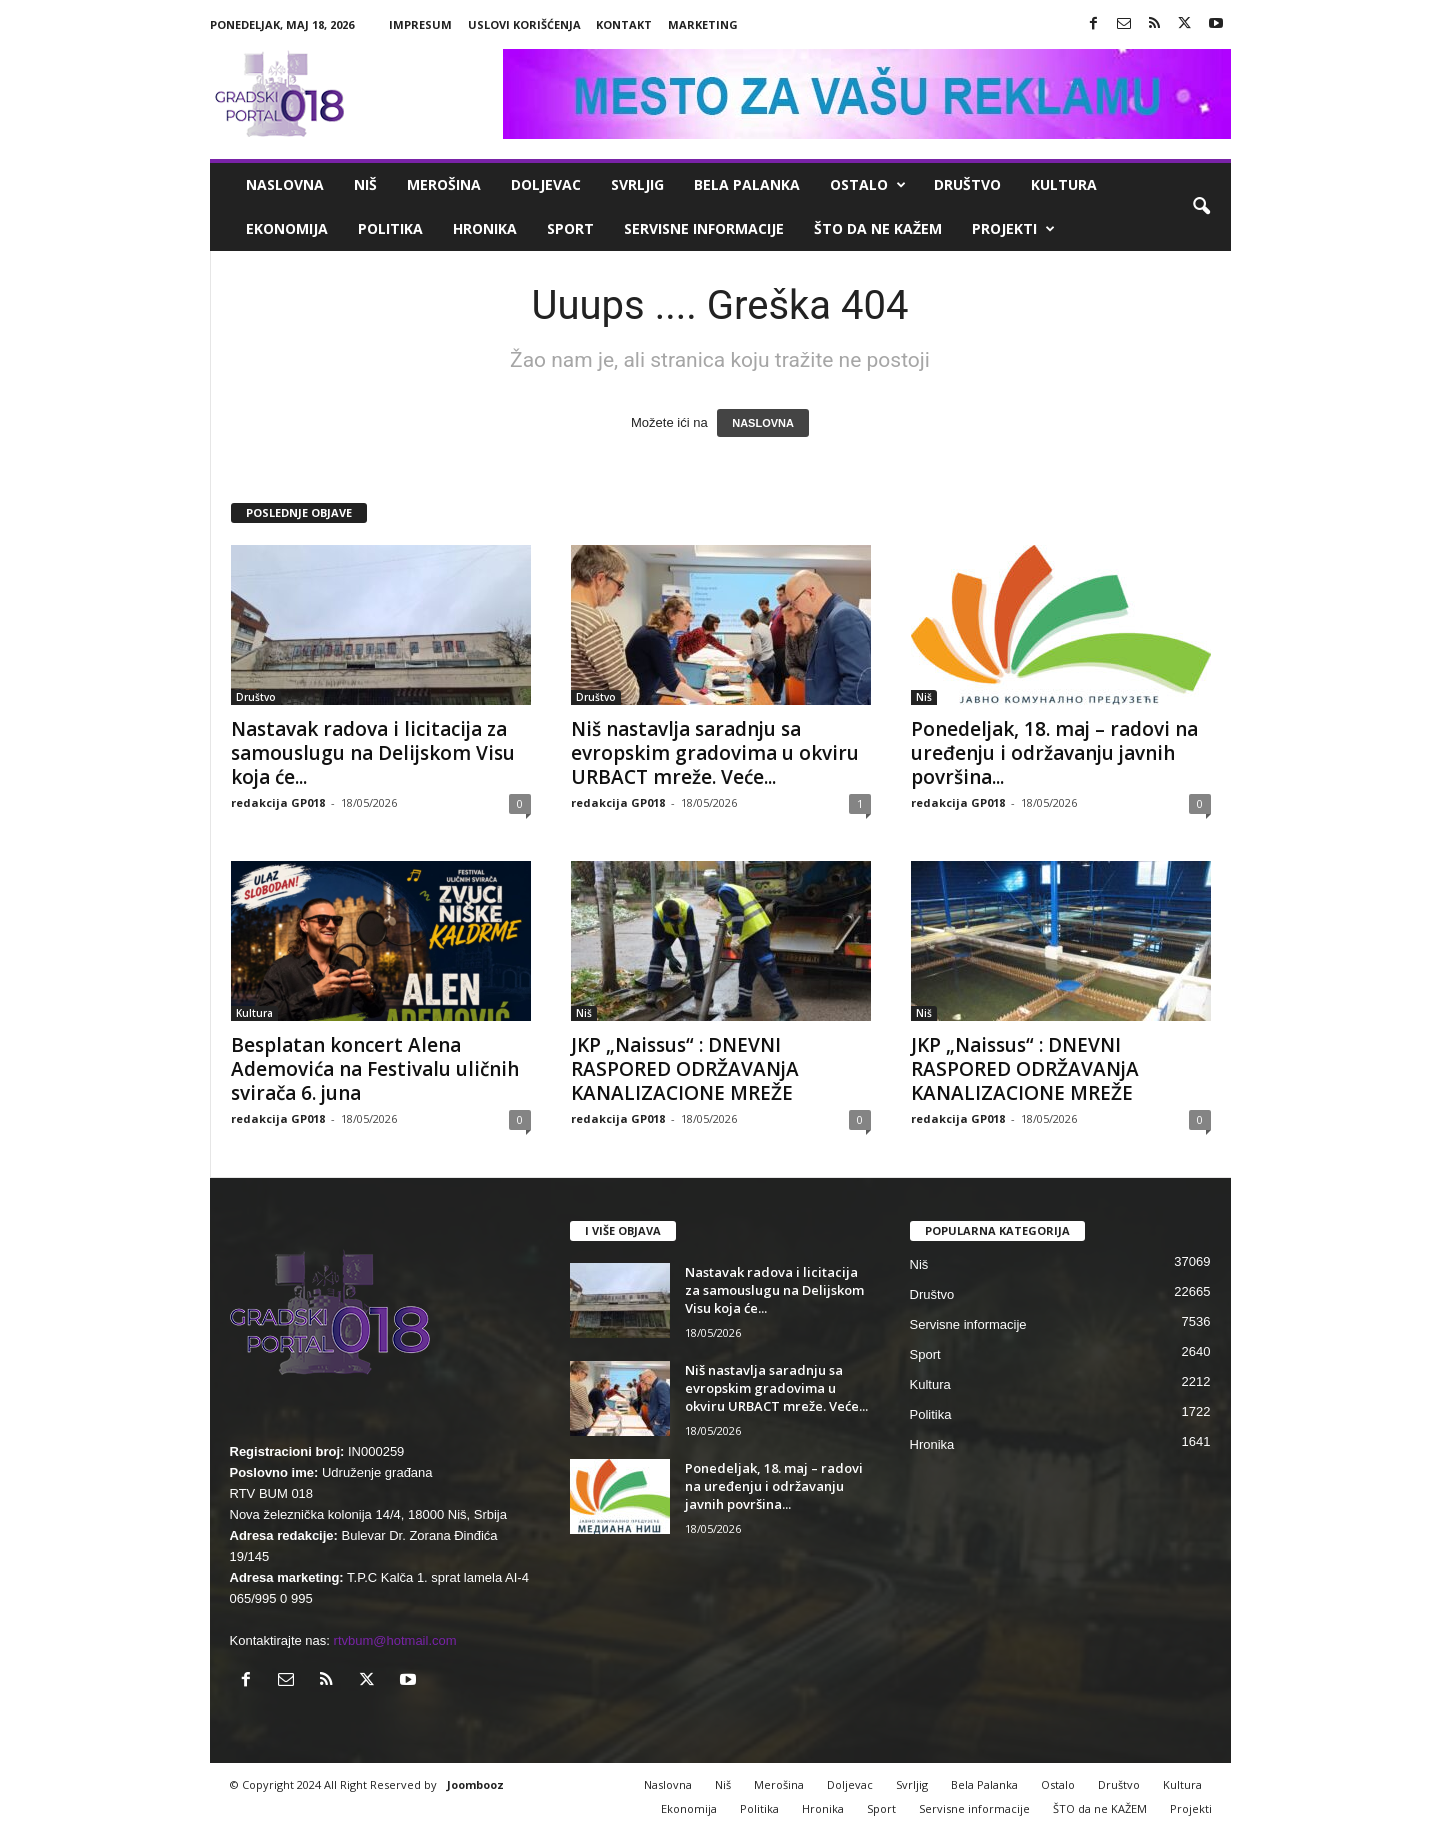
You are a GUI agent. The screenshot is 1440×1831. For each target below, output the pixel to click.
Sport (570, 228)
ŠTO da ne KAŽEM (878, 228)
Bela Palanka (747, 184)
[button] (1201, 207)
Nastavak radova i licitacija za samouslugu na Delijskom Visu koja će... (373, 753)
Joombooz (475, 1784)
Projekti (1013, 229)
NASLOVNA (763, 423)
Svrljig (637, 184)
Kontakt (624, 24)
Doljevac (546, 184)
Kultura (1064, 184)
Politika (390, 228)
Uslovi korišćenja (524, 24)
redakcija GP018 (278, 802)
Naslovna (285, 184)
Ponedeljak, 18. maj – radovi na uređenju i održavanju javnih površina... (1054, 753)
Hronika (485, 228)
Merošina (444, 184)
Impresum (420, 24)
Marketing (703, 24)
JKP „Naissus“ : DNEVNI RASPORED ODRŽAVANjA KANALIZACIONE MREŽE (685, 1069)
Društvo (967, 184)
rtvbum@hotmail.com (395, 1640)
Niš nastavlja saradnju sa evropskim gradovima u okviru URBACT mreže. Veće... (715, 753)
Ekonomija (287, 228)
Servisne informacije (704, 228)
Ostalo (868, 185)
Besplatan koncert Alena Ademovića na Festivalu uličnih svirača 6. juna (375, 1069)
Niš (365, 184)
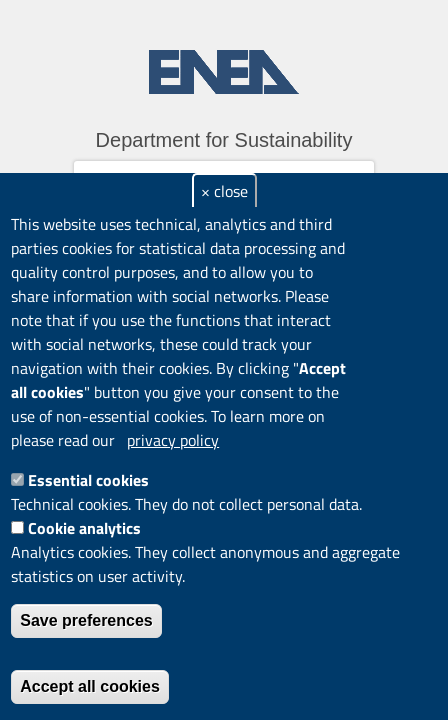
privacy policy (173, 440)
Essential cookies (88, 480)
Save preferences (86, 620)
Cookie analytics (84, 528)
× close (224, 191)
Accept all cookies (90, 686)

------------------------------------------------

Set task
Please reproduce every one of the records above with "Kontakt" replaced by "Contact", keeping everything else the same and leaving out the pictures.

Exercise solution
You are a GUI agent. The screenshot is 1440×1831. For each target below, output the pixel to click.
Sport (570, 228)
ŠTO da ne KAŽEM (878, 228)
Bela Palanka (747, 184)
[button] (1201, 207)
Nastavak radova i licitacija za samouslugu na Delijskom Visu koja će... (373, 753)
Joombooz (475, 1784)
Projekti (1013, 229)
NASLOVNA (763, 423)
Svrljig (637, 184)
Contact (624, 24)
Doljevac (546, 184)
Kultura (1064, 184)
Politika (390, 228)
Uslovi korišćenja (524, 24)
redakcija GP018 (278, 802)
Naslovna (285, 184)
Ponedeljak, 18. maj – radovi na uređenju i održavanju javnih površina... (1054, 753)
Hronika (485, 228)
Merošina (444, 184)
Impresum (420, 24)
Marketing (703, 24)
JKP „Naissus“ : DNEVNI RASPORED ODRŽAVANjA KANALIZACIONE MREŽE (685, 1069)
Društvo (967, 184)
rtvbum@hotmail.com (395, 1640)
Niš nastavlja saradnju sa evropskim gradovima u okviru URBACT mreže. Veće... (715, 753)
Ekonomija (287, 228)
Servisne informacije (704, 228)
Ostalo (868, 185)
Besplatan koncert Alena Ademovića na Festivalu uličnih svirača 6. juna (375, 1069)
Niš (365, 184)
privacy policy (173, 440)
Essential cookies (88, 480)
Save preferences (86, 620)
Cookie analytics (84, 528)
× close (224, 191)
Accept all cookies (90, 686)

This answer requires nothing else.